* [Work task 1]:
According to the Covid-19 vaccine article, how many people per study were enrolled in the Phase 3 trials for these vaccines?
* [Work task 2]:
Repeat the stretch of the Covid-19 vaccine article from "5 science-backed reasons" through "of the vaccine.", word for word.
* [Work task 3]:
Which companies and organizations are named in the Covid-19 vaccine article?

* [Text block]:
——————
5 science-backed reasons why you shouldn’t be skeptical about the Covid-19 vaccine
Dr. Madelyn Fernstrom, NBC News’ health editor, separates fact from fiction.
It’s exciting news that Pfizer — the maker of one of the new vaccines for Covid 19 — has received Emergency Use Authorization (EUA) from the FDA. And Moderna, which has a similar vaccine, has already submitted their application for EUA and isn’t far behind. Across the country, states are poised to start administering it.
While much of the population is ready to get vaccinated when it’s available to them, there’s still a fair amount of skepticism by some about the safety of the vaccine.
Why? Misinformation about vaccines (in general) has been circulating for almost two decades, making some people suspicious about the whole process, including during this pandemic.
It’s important to set the record straight, and use the science to support smart decision making. After all, your life — and those you care about — could depend on it.
While it might appear that the vaccine was developed in record time– less than a year — ongoing research and the science behind mRNA vaccines has been studied for more than two decades. The recent application of this process to the Covid 19-virus is based on many years of testing. And, the safety approval process is the same for any vaccine submitted for approval. Called a Phase 3 trial, this means a large population (for these vaccines, 30,000–40,000 people per study) has been studied to evaluate the safety and efficacy of the vaccine, compared to a non-vaccine control group.
——————
Saved data entries:
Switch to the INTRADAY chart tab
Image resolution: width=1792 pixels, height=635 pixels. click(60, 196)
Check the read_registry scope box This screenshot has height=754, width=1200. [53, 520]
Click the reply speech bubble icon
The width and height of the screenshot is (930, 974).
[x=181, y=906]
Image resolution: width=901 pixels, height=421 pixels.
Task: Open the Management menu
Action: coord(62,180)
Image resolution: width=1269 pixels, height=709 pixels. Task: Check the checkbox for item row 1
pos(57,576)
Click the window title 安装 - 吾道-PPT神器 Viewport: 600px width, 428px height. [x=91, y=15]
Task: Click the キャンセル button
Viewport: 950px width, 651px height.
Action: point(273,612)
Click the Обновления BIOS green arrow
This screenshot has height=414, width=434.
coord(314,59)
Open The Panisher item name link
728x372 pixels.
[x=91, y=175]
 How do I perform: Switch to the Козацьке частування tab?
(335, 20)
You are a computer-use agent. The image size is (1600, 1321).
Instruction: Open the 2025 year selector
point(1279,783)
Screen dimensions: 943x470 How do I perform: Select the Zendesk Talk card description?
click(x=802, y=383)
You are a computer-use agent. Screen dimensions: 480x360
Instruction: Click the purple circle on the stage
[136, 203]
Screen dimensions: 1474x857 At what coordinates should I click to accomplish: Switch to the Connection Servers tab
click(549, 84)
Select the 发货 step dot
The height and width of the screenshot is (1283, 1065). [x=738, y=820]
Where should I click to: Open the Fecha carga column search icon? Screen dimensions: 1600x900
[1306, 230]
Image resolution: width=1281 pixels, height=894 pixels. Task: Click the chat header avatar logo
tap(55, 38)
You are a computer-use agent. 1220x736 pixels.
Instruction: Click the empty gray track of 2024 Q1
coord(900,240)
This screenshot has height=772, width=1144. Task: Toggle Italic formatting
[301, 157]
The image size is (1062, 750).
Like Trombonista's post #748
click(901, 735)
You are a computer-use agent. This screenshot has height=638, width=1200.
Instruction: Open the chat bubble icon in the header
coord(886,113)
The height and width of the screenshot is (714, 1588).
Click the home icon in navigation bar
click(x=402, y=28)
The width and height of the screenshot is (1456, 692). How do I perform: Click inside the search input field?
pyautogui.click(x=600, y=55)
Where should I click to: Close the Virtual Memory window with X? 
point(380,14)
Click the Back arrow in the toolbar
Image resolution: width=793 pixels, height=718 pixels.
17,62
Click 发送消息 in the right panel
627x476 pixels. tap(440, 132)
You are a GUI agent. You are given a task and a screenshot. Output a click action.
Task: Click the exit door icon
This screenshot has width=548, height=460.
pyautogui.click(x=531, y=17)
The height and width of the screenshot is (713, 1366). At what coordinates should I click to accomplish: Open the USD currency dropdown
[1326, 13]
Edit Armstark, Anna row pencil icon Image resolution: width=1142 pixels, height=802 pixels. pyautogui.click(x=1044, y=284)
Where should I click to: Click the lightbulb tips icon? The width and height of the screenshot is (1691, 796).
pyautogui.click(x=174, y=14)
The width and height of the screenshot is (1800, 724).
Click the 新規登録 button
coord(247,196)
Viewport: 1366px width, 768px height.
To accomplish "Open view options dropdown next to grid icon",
——————
* [Final answer 1]:
30,000–40,000 people per study.

* [Final answer 2]:
5 science-backed reasons why you shouldn’t be skeptical about the Covid-19 vaccine
Dr. Madelyn Fernstrom, NBC News’ health editor, separates fact from fiction.
It’s exciting news that Pfizer — the maker of one of the new vaccines for Covid 19 — has received Emergency Use Authorization (EUA) from the FDA. And Moderna, which has a similar vaccine, has already submitted their application for EUA and isn’t far behind. Across the country, states are poised to start administering it.
While much of the population is ready to get vaccinated when it’s available to them, there’s still a fair amount of skepticism by some about the safety of the vaccine.

* [Final answer 3]:
NBC News, Pfizer, the FDA, Moderna